→ **INPUT**

_____

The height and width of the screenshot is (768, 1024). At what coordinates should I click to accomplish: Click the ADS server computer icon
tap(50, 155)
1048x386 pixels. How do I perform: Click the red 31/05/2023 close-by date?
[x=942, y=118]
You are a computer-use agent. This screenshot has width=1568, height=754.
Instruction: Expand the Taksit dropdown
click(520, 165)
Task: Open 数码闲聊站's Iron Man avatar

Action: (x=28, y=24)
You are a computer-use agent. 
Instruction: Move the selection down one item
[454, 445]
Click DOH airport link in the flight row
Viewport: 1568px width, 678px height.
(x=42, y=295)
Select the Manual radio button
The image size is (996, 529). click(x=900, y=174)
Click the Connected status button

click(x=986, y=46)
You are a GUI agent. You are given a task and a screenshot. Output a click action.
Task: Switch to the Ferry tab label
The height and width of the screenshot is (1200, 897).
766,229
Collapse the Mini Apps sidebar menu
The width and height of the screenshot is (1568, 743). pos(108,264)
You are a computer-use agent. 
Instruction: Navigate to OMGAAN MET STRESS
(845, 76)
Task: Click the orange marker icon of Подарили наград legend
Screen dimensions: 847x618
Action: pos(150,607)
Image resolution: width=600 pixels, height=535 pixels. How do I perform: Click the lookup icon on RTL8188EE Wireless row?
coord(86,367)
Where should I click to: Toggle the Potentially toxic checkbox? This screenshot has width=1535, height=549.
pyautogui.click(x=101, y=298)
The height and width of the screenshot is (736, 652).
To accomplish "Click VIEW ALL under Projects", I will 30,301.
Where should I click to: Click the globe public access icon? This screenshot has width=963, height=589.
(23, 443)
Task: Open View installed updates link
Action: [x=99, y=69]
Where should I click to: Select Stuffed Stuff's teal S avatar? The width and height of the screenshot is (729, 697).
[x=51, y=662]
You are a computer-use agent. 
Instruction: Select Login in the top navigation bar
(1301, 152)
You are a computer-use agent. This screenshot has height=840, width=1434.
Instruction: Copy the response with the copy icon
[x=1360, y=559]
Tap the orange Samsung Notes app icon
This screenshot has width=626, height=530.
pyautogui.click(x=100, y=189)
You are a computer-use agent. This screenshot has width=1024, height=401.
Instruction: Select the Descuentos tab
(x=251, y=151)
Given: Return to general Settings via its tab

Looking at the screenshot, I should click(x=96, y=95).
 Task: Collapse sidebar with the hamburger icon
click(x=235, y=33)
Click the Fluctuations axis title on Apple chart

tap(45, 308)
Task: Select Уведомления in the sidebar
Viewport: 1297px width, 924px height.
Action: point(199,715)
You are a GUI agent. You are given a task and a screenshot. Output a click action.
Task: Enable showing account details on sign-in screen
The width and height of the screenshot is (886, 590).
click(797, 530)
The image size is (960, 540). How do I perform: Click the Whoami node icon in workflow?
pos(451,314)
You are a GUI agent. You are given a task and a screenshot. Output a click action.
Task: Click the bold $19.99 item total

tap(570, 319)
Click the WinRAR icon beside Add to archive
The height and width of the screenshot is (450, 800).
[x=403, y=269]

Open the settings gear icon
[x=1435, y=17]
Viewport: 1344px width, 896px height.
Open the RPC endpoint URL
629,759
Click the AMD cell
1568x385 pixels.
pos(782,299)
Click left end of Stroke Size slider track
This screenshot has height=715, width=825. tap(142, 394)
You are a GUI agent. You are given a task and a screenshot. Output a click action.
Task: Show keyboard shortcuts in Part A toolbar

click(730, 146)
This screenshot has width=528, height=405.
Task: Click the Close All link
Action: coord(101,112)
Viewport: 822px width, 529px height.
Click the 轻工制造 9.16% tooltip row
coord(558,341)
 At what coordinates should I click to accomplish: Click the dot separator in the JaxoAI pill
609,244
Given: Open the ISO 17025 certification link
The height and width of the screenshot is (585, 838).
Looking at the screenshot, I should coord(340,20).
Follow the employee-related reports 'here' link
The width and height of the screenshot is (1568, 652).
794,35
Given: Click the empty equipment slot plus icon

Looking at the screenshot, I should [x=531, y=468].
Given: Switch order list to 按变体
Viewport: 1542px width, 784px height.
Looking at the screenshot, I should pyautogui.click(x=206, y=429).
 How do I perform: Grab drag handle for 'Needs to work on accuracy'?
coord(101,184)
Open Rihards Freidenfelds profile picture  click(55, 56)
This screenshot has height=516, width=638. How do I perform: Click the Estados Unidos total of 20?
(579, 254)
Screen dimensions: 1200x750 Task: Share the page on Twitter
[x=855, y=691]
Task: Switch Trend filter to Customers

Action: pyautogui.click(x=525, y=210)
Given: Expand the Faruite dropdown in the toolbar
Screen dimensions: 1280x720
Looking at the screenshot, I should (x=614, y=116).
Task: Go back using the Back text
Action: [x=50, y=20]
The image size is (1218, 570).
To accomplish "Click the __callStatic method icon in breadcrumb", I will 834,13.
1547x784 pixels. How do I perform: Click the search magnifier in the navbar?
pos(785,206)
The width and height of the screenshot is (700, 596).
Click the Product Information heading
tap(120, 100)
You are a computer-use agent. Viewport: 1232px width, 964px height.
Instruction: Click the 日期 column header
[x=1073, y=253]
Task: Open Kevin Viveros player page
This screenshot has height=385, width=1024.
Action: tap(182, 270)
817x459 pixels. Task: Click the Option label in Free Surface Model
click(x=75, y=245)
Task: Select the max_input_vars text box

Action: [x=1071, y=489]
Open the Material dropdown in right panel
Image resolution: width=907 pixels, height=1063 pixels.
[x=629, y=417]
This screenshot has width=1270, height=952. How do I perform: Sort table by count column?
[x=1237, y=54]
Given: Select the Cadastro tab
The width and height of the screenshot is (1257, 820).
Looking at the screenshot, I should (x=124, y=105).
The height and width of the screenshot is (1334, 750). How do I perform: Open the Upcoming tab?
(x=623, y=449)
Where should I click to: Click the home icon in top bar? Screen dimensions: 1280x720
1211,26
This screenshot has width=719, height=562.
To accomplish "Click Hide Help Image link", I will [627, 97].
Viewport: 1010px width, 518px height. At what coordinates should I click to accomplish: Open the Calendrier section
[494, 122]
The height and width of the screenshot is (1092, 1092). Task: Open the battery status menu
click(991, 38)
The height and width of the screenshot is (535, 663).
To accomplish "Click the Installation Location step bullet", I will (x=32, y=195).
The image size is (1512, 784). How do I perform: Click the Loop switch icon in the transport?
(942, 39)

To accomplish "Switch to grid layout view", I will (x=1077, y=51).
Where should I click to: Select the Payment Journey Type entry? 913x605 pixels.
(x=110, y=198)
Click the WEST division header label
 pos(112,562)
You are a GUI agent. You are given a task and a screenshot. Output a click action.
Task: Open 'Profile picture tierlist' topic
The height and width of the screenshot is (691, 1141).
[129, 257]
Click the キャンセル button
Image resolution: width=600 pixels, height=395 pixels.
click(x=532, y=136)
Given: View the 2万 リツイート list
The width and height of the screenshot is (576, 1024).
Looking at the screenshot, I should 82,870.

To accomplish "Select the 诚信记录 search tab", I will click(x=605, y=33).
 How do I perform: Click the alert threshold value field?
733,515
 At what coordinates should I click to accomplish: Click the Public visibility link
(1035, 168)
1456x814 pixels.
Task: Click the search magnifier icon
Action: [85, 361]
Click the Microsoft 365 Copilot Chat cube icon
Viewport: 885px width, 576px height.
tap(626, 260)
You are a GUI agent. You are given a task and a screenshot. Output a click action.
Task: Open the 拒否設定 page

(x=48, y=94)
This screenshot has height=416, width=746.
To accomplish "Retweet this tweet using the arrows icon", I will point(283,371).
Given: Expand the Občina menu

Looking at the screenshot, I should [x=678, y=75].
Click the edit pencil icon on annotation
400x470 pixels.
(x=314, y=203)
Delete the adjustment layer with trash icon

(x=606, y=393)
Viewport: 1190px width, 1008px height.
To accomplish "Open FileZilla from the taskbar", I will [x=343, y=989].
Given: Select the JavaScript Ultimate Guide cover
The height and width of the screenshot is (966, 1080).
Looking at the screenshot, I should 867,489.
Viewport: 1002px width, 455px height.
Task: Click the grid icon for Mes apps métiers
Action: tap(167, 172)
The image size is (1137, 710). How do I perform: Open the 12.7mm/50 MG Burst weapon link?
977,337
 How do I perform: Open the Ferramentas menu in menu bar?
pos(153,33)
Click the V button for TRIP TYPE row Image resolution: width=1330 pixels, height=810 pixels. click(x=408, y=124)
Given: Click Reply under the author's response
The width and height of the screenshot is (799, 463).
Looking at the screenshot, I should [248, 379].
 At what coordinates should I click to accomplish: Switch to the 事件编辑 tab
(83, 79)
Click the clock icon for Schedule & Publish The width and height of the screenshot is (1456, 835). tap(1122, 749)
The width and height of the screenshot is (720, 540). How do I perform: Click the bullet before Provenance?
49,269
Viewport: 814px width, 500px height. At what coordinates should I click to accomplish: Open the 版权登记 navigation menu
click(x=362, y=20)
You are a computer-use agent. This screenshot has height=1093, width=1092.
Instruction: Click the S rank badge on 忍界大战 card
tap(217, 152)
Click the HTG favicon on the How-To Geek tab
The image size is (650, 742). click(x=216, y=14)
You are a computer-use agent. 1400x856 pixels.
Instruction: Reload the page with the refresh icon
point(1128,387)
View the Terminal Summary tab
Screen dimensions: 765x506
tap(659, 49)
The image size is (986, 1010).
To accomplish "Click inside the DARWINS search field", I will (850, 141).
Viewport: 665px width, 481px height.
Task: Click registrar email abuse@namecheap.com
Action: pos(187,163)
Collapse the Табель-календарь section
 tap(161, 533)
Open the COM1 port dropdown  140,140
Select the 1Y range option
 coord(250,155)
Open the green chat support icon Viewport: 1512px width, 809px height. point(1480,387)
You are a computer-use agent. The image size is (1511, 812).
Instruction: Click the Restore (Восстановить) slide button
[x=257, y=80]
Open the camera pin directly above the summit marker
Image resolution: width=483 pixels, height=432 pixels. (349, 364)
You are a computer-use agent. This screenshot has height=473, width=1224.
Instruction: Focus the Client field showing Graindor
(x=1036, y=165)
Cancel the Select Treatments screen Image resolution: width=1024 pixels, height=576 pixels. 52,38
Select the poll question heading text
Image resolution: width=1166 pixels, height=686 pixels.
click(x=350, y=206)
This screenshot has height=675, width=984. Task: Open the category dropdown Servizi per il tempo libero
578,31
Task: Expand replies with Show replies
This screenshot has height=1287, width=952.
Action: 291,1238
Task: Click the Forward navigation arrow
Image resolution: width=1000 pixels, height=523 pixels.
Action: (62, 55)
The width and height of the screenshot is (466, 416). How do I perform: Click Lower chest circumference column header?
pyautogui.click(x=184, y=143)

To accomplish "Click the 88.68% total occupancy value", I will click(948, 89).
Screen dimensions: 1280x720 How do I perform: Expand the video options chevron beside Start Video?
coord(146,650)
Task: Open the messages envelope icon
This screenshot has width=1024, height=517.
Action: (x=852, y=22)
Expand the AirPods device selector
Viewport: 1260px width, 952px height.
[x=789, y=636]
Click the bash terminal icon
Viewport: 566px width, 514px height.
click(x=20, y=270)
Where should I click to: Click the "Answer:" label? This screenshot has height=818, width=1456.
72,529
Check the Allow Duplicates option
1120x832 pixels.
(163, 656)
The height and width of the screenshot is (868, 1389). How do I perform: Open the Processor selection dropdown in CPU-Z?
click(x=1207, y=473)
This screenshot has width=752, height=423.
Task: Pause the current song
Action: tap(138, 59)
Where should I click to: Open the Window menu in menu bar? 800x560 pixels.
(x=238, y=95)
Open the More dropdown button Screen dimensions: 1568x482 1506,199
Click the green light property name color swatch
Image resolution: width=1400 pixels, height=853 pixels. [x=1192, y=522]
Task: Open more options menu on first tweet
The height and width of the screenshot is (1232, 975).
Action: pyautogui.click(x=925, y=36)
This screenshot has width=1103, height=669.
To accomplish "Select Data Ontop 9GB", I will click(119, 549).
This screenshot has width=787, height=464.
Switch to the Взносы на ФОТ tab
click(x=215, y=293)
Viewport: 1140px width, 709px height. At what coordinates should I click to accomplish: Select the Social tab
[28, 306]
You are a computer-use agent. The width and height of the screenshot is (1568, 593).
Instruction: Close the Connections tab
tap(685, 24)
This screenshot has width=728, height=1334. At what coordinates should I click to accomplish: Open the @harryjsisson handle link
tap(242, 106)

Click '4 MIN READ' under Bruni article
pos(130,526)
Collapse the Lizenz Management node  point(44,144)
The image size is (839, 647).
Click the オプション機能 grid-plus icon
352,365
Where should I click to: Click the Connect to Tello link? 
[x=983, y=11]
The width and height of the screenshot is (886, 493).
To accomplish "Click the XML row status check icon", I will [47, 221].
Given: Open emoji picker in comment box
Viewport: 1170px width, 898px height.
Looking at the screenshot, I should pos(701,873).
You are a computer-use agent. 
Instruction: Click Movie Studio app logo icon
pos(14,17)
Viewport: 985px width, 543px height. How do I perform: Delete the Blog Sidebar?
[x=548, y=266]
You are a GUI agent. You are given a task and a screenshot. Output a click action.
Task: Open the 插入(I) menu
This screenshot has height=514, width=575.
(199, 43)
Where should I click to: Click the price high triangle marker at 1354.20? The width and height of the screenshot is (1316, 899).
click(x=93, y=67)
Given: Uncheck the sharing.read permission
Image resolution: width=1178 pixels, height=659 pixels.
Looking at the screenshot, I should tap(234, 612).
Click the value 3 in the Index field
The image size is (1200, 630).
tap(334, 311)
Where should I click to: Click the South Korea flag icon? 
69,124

_____

→ **WHAT IS NEEDED**
Each line of the data above that contains "picture" counts once; report the total alone.

→ **TASK RESULT**
2